See how the board came to this decision
Looking after the interests of DBD members as a whole is the Board’s number one priority.
It’s also the Board’s duty to ensure, as far as possible, that the contributions to the DBD and the associated investment earnings are sufficient to fund the benefits that members will accrue into the future. Based on the expectations of future investment returns, future salary growth, and advice from our Actuary about the estimated costs of future service, the Board believed it to be in members’ interests to change the way future benefits accrue.
Strong investment performance during 2012-13, meant that the DBD’s assets were expected to be sufficient to cover all benefits that accrued until 1 January 2015. Therefore, the Board decided that the benefits members have accrued to this date did not need to be reduced.
Changing the DBD helped give greater confidence that benefits can continue to be paid fairly and equitably into the future while preserving the benefits that members had accrued to 1 January 2015.
How the change affects your super and inbuilt benefits
Your super balance
The change to the Benefit Salary component of the DBD formula affects how your defined benefit accrues from 1 January 2015.

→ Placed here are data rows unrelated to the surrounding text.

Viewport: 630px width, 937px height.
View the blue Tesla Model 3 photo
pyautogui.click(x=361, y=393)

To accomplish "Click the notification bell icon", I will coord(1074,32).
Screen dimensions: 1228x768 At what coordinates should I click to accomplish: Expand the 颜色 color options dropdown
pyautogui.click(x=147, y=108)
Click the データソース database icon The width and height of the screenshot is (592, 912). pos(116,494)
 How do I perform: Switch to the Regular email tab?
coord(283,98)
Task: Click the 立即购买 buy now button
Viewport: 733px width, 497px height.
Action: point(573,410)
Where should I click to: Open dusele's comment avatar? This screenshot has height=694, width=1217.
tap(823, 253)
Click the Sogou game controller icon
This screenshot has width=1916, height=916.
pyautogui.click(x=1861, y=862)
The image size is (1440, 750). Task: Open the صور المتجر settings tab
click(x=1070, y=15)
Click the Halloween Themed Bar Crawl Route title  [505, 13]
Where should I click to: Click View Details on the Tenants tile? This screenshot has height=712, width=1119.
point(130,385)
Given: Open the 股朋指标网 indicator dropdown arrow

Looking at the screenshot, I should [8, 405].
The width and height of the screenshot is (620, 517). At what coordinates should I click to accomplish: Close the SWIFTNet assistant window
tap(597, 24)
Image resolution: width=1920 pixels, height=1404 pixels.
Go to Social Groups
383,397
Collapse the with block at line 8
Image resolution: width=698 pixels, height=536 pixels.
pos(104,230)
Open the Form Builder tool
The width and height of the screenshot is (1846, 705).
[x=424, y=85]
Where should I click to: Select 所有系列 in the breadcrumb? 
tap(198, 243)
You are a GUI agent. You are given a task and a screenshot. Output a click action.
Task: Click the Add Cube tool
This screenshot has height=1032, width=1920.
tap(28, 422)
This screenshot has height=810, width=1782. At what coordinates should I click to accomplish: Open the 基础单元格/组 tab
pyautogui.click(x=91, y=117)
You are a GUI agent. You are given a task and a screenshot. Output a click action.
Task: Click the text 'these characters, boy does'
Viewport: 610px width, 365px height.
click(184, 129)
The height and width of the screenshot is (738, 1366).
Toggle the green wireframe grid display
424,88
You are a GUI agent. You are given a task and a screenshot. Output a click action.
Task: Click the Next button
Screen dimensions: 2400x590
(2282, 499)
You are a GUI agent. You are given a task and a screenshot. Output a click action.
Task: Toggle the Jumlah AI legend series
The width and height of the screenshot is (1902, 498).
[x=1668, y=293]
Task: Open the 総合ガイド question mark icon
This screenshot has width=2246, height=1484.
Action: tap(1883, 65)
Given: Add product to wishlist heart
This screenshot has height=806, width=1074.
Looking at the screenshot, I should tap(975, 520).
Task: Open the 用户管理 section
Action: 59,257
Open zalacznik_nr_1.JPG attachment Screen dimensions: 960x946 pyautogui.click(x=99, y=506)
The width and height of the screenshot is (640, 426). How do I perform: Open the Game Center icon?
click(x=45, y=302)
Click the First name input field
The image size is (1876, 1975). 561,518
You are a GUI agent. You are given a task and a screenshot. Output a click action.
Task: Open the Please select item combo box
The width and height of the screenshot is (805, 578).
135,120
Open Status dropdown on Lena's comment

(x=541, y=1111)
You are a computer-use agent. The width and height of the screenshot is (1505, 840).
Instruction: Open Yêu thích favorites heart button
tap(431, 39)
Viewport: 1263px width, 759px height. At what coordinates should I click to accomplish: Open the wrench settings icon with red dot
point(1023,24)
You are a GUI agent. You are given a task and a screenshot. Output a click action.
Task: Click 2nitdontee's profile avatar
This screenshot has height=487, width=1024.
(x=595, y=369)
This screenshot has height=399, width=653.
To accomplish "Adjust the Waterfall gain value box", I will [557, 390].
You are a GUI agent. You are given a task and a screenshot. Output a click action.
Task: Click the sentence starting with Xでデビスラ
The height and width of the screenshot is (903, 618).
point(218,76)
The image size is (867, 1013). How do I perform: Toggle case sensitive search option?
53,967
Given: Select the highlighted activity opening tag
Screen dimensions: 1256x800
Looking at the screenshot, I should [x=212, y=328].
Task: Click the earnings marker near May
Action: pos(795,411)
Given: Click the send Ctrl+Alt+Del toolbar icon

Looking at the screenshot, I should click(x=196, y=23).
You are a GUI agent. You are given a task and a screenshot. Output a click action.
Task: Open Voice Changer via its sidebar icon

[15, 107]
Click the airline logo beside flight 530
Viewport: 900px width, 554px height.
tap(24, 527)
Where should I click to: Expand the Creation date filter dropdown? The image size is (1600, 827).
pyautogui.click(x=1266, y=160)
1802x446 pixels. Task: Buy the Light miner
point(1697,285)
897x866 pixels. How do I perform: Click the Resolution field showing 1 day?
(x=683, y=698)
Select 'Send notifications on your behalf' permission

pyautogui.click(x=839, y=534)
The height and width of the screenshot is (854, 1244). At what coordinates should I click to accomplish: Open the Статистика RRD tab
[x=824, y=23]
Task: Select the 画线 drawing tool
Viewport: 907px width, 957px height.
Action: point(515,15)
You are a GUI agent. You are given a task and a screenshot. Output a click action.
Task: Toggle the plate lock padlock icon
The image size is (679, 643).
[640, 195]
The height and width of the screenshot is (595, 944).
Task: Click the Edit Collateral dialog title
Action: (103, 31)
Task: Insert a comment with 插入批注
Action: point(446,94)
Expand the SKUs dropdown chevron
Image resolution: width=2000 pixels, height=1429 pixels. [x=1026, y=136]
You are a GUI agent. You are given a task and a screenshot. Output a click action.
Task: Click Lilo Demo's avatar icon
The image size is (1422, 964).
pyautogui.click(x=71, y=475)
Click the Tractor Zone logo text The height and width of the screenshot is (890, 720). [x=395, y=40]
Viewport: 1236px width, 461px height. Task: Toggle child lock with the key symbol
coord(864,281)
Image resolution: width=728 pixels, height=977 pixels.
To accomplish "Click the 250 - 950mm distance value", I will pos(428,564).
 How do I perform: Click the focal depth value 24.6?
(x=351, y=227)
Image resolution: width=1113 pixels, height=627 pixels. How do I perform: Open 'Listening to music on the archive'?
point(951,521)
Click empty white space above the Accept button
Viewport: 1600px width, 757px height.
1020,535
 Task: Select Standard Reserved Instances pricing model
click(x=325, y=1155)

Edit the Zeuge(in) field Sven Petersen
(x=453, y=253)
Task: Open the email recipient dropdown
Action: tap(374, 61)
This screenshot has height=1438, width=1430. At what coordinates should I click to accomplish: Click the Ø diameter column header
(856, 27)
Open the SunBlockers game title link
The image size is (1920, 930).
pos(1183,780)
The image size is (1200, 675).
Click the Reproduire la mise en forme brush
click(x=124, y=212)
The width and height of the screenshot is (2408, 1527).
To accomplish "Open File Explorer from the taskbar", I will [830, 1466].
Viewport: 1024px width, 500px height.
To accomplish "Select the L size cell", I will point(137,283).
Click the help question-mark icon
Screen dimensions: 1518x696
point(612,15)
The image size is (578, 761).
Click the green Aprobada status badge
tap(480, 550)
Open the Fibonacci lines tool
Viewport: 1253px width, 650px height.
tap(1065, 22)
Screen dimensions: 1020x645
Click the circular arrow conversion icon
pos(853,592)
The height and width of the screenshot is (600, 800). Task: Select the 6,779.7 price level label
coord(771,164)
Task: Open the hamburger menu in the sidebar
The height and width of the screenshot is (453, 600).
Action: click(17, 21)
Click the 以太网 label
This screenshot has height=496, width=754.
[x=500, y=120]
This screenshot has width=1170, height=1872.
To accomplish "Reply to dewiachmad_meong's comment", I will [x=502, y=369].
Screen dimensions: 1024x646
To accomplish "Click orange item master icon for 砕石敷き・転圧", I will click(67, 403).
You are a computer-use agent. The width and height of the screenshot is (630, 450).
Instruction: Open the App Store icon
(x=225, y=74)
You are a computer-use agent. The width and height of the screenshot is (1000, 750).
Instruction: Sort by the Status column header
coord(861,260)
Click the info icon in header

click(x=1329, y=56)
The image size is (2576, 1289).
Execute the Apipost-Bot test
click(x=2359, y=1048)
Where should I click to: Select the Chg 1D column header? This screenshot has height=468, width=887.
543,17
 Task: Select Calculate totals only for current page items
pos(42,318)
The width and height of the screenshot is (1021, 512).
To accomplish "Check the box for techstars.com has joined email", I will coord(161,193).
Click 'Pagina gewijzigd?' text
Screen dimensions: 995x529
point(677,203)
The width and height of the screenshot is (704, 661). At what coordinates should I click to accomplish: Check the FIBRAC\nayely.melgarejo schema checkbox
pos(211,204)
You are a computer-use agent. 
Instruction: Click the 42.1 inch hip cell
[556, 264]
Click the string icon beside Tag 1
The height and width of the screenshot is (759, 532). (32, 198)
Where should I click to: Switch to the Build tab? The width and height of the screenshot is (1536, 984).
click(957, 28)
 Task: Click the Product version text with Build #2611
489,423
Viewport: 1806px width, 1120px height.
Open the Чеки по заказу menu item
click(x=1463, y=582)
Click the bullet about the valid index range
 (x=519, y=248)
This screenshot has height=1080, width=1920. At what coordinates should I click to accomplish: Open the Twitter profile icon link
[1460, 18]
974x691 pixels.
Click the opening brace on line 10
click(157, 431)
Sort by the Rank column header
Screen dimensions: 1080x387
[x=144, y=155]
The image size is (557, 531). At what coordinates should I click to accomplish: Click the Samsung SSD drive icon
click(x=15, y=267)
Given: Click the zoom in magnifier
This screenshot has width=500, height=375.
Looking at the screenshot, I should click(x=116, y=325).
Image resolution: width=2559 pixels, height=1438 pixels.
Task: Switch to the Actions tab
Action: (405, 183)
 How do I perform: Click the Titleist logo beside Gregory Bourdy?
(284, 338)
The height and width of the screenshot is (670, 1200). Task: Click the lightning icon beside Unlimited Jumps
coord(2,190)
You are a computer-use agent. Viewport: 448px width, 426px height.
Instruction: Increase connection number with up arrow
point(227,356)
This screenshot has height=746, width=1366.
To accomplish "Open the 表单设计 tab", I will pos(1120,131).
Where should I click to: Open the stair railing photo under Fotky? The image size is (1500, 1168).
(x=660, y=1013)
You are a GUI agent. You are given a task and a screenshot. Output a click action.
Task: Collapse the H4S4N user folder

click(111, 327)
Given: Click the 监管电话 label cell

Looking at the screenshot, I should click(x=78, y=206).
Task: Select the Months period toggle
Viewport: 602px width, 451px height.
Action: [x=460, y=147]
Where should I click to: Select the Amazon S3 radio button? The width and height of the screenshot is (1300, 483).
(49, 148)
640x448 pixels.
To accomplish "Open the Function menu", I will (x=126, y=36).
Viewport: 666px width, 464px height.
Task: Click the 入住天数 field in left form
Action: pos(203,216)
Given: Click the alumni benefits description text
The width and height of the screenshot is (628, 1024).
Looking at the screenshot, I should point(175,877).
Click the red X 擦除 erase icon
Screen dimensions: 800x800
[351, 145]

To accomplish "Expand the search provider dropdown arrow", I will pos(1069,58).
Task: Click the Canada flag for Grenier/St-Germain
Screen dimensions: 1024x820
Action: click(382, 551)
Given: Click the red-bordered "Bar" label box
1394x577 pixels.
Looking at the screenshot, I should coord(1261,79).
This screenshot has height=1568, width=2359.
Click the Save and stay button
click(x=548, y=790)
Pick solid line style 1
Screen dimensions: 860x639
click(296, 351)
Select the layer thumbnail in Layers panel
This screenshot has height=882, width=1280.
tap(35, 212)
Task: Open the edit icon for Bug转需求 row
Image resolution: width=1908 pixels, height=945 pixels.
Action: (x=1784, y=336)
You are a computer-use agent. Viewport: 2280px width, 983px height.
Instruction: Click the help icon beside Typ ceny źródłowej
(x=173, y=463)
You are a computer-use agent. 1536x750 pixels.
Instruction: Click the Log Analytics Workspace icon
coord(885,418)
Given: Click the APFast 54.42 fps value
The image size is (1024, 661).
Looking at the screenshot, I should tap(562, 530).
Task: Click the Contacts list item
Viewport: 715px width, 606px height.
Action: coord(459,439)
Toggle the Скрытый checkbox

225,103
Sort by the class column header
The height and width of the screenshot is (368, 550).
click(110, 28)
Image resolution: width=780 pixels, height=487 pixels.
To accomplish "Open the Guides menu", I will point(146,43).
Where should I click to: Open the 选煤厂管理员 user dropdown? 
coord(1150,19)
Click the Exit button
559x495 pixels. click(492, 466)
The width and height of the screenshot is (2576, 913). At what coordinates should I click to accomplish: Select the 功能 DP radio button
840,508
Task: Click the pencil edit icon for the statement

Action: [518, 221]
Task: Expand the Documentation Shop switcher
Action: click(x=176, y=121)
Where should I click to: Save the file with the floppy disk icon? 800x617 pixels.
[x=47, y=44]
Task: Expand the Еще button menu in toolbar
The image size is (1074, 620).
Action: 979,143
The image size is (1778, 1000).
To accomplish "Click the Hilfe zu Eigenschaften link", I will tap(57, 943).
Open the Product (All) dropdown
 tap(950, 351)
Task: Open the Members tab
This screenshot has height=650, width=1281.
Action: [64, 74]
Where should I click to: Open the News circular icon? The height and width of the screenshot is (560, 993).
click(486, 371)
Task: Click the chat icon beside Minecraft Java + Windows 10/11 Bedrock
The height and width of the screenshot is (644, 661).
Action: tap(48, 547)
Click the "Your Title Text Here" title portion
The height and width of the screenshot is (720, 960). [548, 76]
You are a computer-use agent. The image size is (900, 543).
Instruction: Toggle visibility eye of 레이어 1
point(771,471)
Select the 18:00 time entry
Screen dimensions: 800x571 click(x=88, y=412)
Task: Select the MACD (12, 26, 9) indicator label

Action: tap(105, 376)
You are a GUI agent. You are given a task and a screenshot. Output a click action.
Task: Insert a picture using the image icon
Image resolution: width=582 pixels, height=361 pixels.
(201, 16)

If you had a DBD account before this date, your defined benefit component is calculated with 2 different formulae (pre- and post- 1 January 2015) – your pre 1 January 2015 benefits continue to be calculated based on the 3-year Benefit Salary and your post-1 January 2015 is calculated based on the 5-year Benefit Salary.
Your inbuilt benefits
As we use your salary to calculate your inbuilt benefits, these may also be affected. These benefits include Death, Disablement, and Temporary Incapacity.